Послышался приятный шелест баксов, глаза доносчика ожили, и, распрощавшись с ним, Лукин в который уже раз самодовольно ухмыльнулся: «Конкуренция, чтоб я так жил…»
Однако тут же он сделался серьезен, напористо вошел в Интернет и при посредстве специального кода отправил брату в Тель-Авив подробную электронную депешу — булатный портсигар Николая Второго того заслуживал. Открыл новый — ну не доедать же после Хряща! — пакет фисташек, передумал и, посмотрев на «Ролекс», приказал везти себя в еврейский ресторан «У Хаима» — пользовать фаршированного карпа, такого нежного, что есть его полагалось с костями.

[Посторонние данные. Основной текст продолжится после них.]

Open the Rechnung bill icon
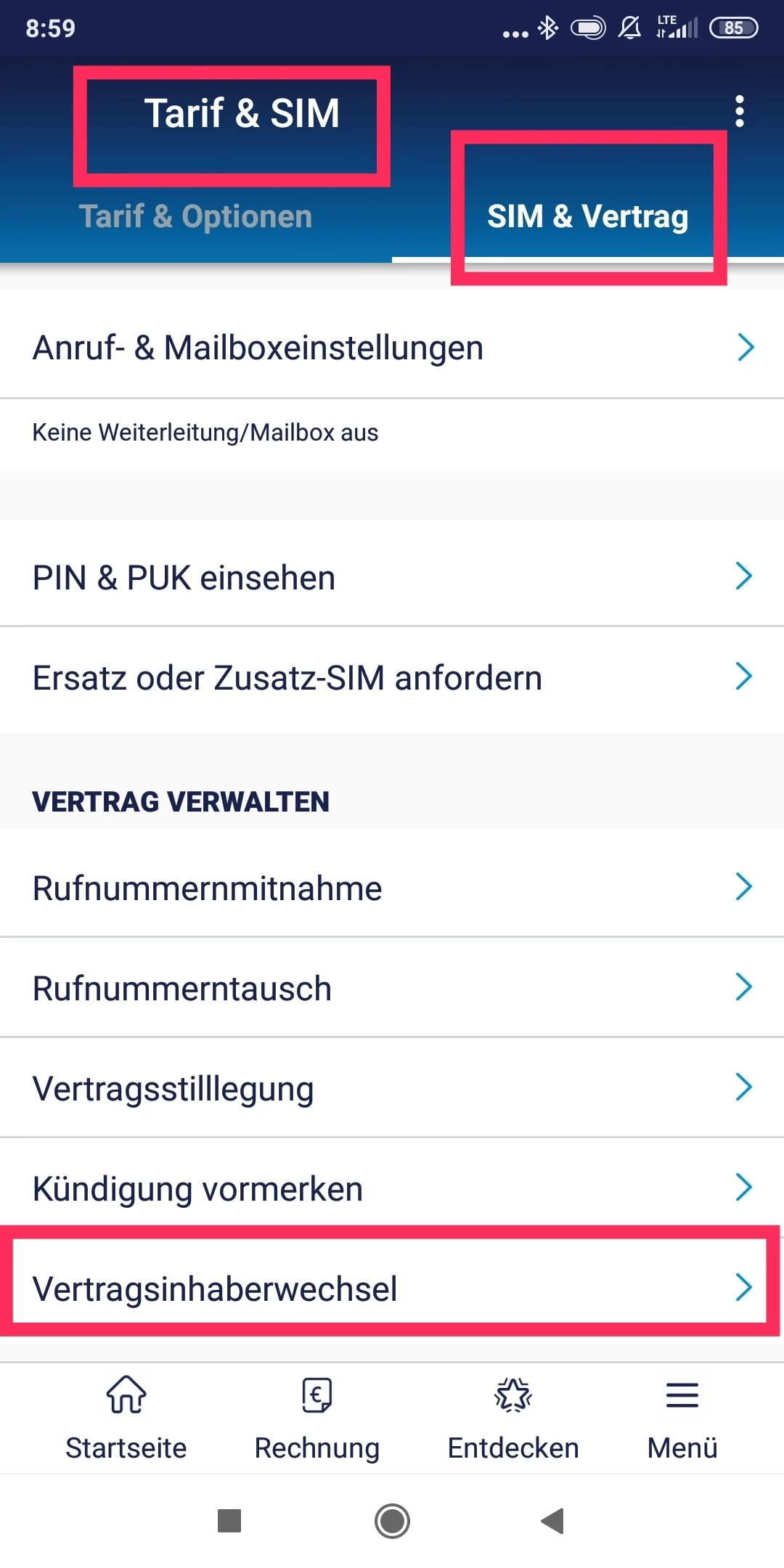Image resolution: width=784 pixels, height=1568 pixels. point(317,1395)
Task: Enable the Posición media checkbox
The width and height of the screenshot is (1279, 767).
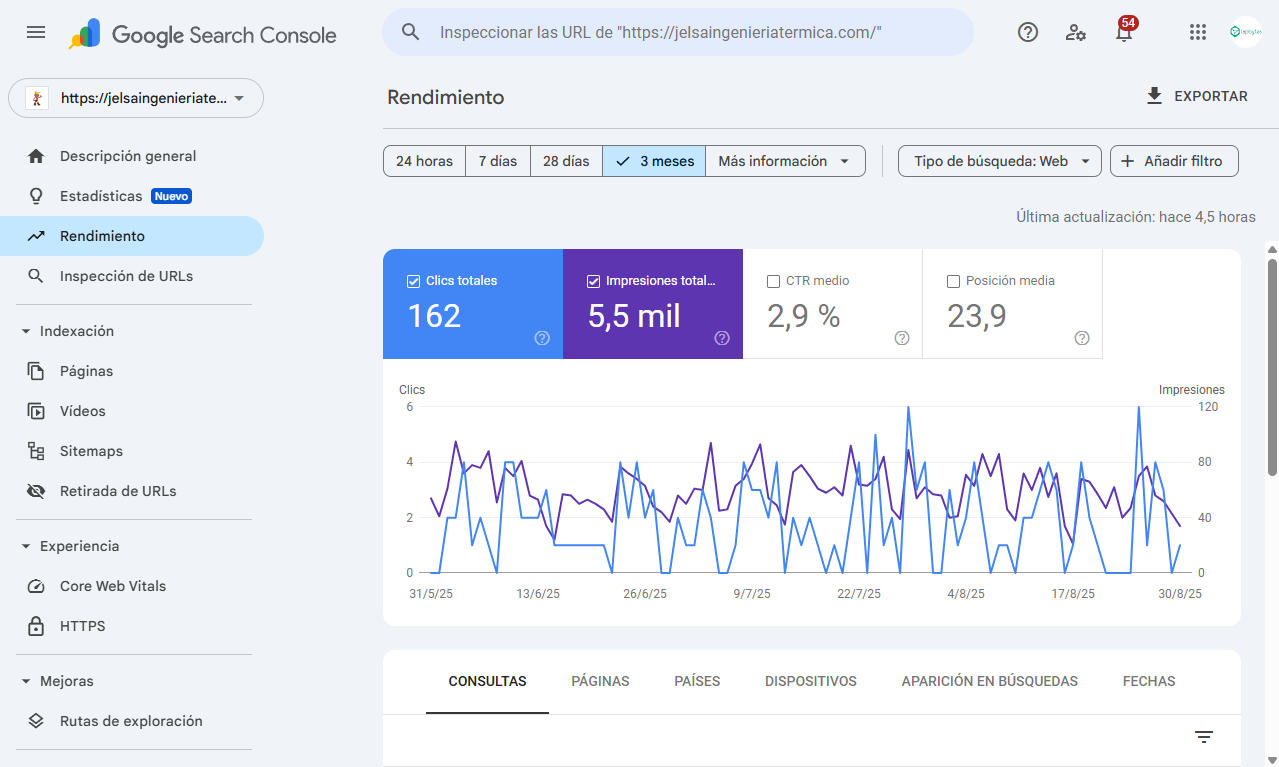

Ответ из Земли обетованной пришел под вечер, причем такой, что Ефим Михайлович не мог заснуть всю ночь. Тяжело вздыхая, он ворочался, без нужды беспокоил супругу и задремал лишь под утро. И во сне сразу же увидел Зяму.
— Если ты мне брат, — тот был необыкновенно серьезен и пристально смотрел Лукину в глаза, — сделай так, чтобы о портсигаре знали только трое: ты, я и его теперешний хозяин. А потом, если хочешь жить, забудь о нем…
Несмотря на раннее утро, в воздухе уже разливалось душное марево. Что ни говори, нынешнее лето выдалось как никогда жарким, — видимо, не врали очкастые умники, что , идет всеобщее потепление. Да и вообще в природе творится черт знает что — горят леса на границе с Мексикой, торнадо бушует в Канзасе, где-нибудь обязательно то ураган, то засуха, то ливень. Ладно еще, что неделя заканчивалась и в предвкушении уик-энда можно было забыть об этих ужасах и думать о предстоящей расслабухе, — плевать, после нас хоть потоп.
Именно так, видимо, и считала спешившая вдоль Линкольн-авеню толпа, и до плечистого короткостриженого человека в белых джинсах ей не было ни малейшего дела.
Отпустив такси на пересечении с Гринлайн-стрит, он не спеша отмерил пару кварталов пешком, затем ненадолго присел в скверике покурить и наконец зашел в неприметную дверь, над которой значилось: «Удобрения мелким оптом».
Поднявшись на второй этаж, он своим ключом открыл туалет и, заняв кабинку, все стены которой были в отвратительных зловонных потеках, нажал на одну из кафельных плиток.
Унитаз беззвучно ушел в стену, и короткостриженый, спустившись по ступеням, оказался перед массивной металлической дверью. Набрав код, он вошел внутрь и быстро миновал длинный, ярко освещенный коридор, явственно ощущая, как лучи сканеров просвечивают его до костей.
Наконец он очутился в небольшом холле и, направляемый голосом компьютера — «на середину, пожалуйста», — занял место в центре. Здесь его еще раз оглядели со всех сторон, затем он предъявил свой зрачок бдительной электронике и через минуту уже открывал дверь, на которой было написано: «В Бога верим мы». За ней находился небольшой, скромно обставленный кабинет, а за столом расположился обладатель мощных плеч, шрама на скуластой физиономии и строгого костюма-тройки.